Records contained in a dataset:
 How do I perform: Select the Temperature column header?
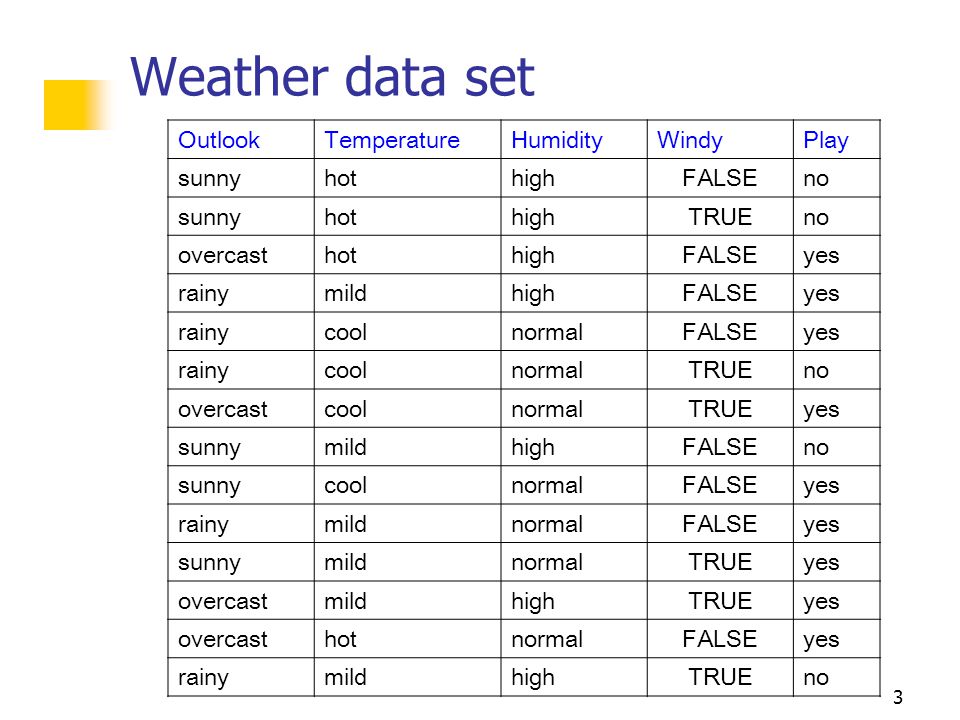point(392,140)
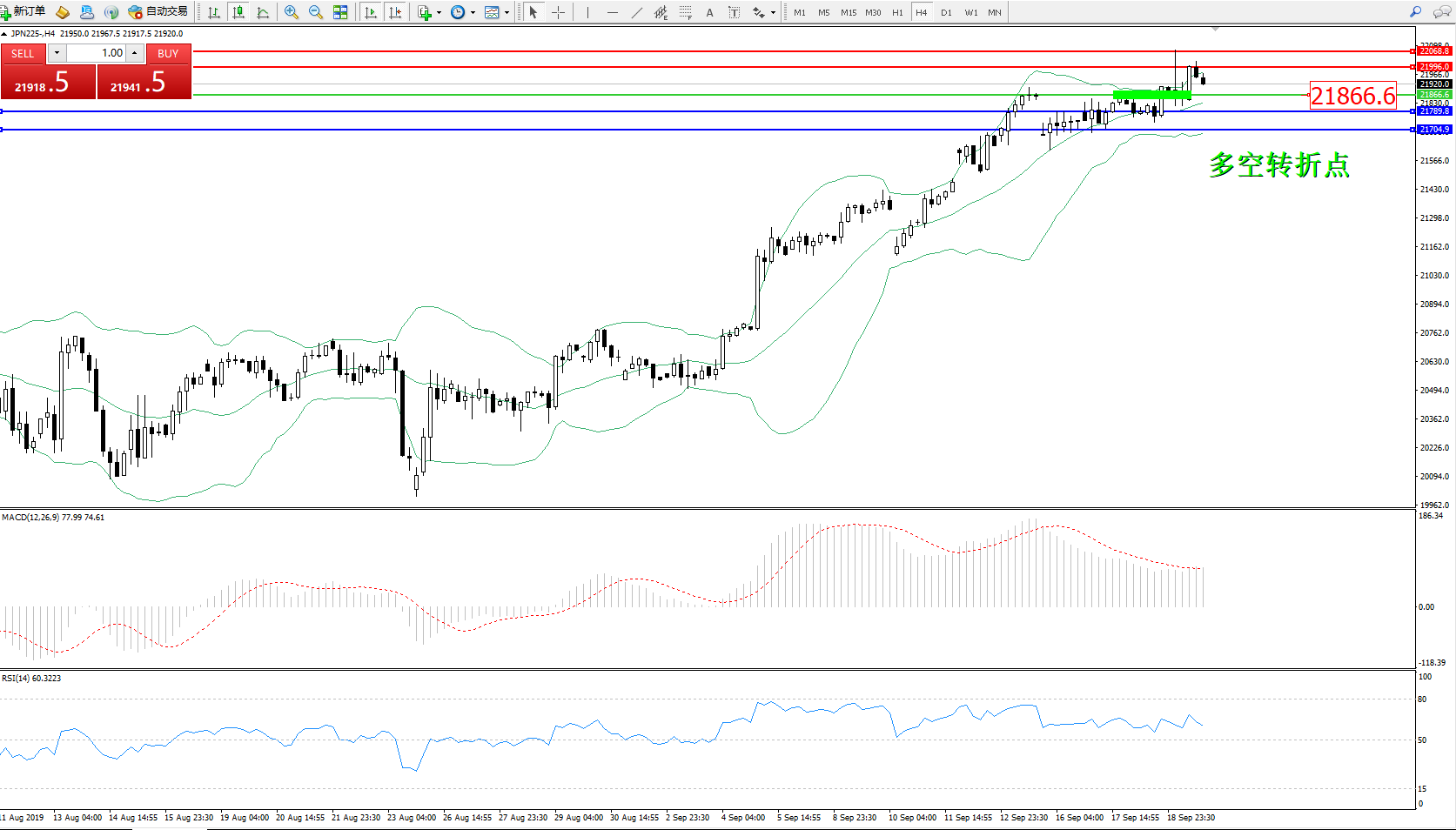Viewport: 1456px width, 830px height.
Task: Click the zoom in magnifier icon
Action: point(291,12)
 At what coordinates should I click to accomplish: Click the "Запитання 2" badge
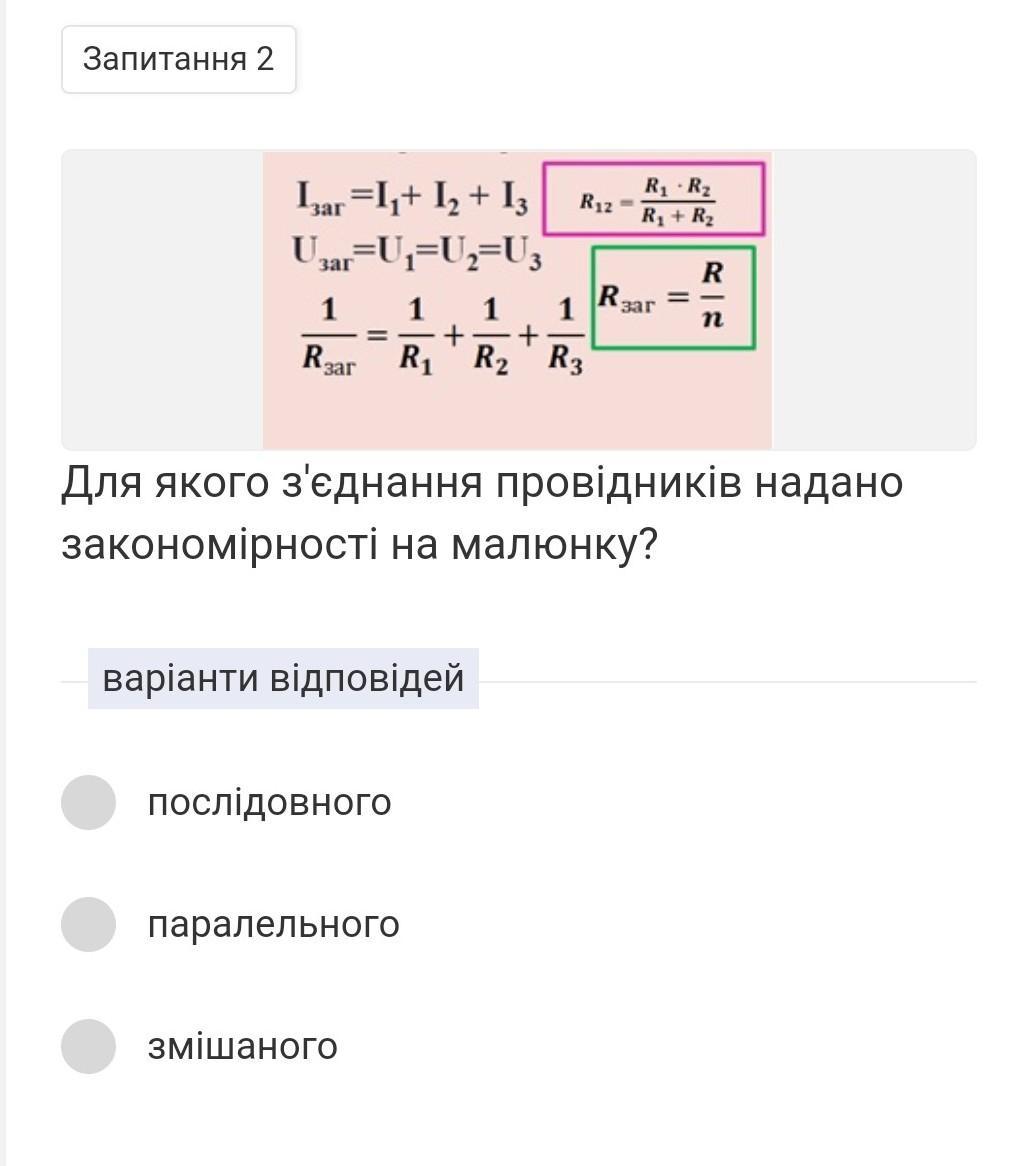click(x=178, y=59)
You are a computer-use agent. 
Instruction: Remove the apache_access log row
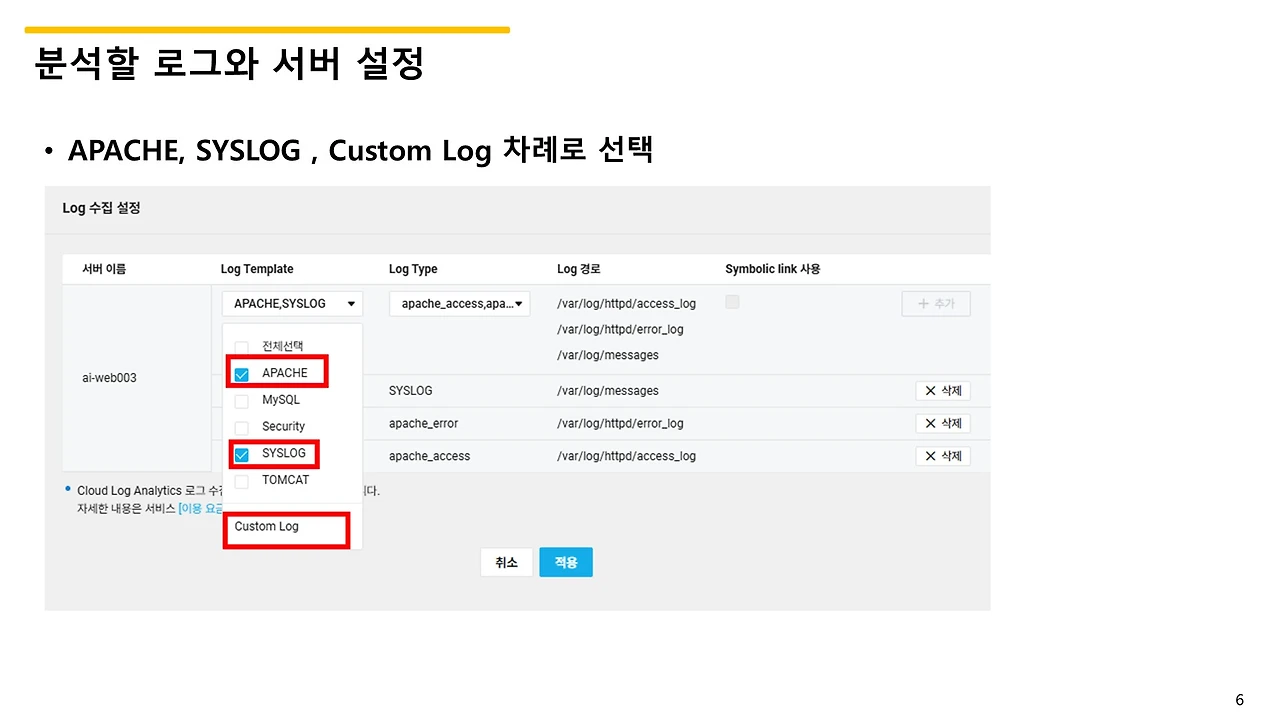(x=943, y=456)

(Task statement) Please print each entry exactly as given and keep pictures out of it.

(Exercise answer)
 How do I perform: Select the Temperature column header?
point(392,140)
Viewport: 1456px width, 830px height.
Task: Click the zoom in magnifier icon
Action: point(291,12)
 At what coordinates should I click to accomplish: Click the "Запитання 2" badge
click(x=178, y=59)
You are a computer-use agent. 
Instruction: Remove the apache_access log row
(x=943, y=456)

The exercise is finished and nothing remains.